[TEXT PROVIDED]:
-=-=-

The black oblong cursor is blinking at me flashing time away like the second hand of a clock.
I so desperately want to write about how I have felt being a victim of hate crime on more than one occasion and I so desperately don’t want to write about being a victim of hate crime on more than one occasion.
The cursor has moved along a bit and I have made the first few brush strokes on my canvas. This blog update has to be figurative, descriptive and tangible, it can’t be semi-abstract or abstract or evasive.
Perhaps that is why I am struggling to write.
In the last couple of years and even a bit longer – I have been physically assaulted over and over again, the victim of malicious gossip and of lies and untrue things by people in courts. There was no justice, none what so ever. I was punished for having my ribs broken and I was punished for speaking out. I was punished for complaining via official channels and I was punished for facial bruising and I was punished for having a human body which bled and bruised when punched and attacked. And the police and the courts did nothing to protect me. And as they did nothing to protect me it gave my attackers licence to go again and again and again.
I was not believed.
It took vast amounts of photographic evidence, hospital reports and sound recordings and video footage (all of which I relentlessly collected) to, eventually, be listened to.
As a result I was and still, am being ‘safeguarded as a vulnerable adult.’ It also took input from the Independent Office for Police Conduct.
This is not a blog where I offer insight or guidance to anyone who has experienced anything similar. I can barely cope myself, I can barely look after myself and like Dorothy’s friends from the ‘Wizard of Oz’ – I have no brain, no heart and I am rusty. I am broken. The hate crime against me broke me.

-=-=-

[LIST OF TASKS]:
[a] Reproduce the blog post word for word, starting at "In the last" and ending at "again and again.".
[b] According to the blog post, what is the writer still being safeguarded as?

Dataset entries
-=-=-

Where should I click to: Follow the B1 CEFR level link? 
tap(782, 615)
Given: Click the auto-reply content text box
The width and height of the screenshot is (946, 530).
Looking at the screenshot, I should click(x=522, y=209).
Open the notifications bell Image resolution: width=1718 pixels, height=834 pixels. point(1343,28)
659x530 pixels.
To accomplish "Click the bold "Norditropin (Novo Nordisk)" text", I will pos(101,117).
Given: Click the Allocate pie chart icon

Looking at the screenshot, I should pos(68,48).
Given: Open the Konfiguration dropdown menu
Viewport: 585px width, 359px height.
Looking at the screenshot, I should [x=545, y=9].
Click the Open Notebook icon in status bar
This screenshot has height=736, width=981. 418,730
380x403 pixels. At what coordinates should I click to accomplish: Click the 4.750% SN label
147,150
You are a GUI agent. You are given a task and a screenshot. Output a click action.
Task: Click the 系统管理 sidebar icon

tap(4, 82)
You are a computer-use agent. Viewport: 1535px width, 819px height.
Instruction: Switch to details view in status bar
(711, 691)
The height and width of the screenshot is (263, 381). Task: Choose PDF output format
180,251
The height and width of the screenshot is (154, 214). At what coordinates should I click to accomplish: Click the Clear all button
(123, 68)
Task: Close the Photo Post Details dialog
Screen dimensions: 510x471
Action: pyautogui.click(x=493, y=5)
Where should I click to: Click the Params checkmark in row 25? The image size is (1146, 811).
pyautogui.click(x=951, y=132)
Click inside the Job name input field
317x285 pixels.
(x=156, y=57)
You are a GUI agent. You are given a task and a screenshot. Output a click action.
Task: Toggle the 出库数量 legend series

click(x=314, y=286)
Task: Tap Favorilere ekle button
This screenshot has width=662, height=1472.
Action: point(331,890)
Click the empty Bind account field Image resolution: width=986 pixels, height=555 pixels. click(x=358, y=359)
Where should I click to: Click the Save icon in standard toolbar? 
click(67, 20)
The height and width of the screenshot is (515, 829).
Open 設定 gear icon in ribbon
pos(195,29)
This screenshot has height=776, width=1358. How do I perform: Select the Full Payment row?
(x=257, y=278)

-=-=-

[COMPLETED EXERCISE]:
[a]
In the last couple of years and even a bit longer – I have been physically assaulted over and over again, the victim of malicious gossip and of lies and untrue things by people in courts. There was no justice, none what so ever. I was punished for having my ribs broken and I was punished for speaking out. I was punished for complaining via official channels and I was punished for facial bruising and I was punished for having a human body which bled and bruised when punched and attacked. And the police and the courts did nothing to protect me. And as they did nothing to protect me it gave my attackers licence to go again and again and again.

[b] A vulnerable adult.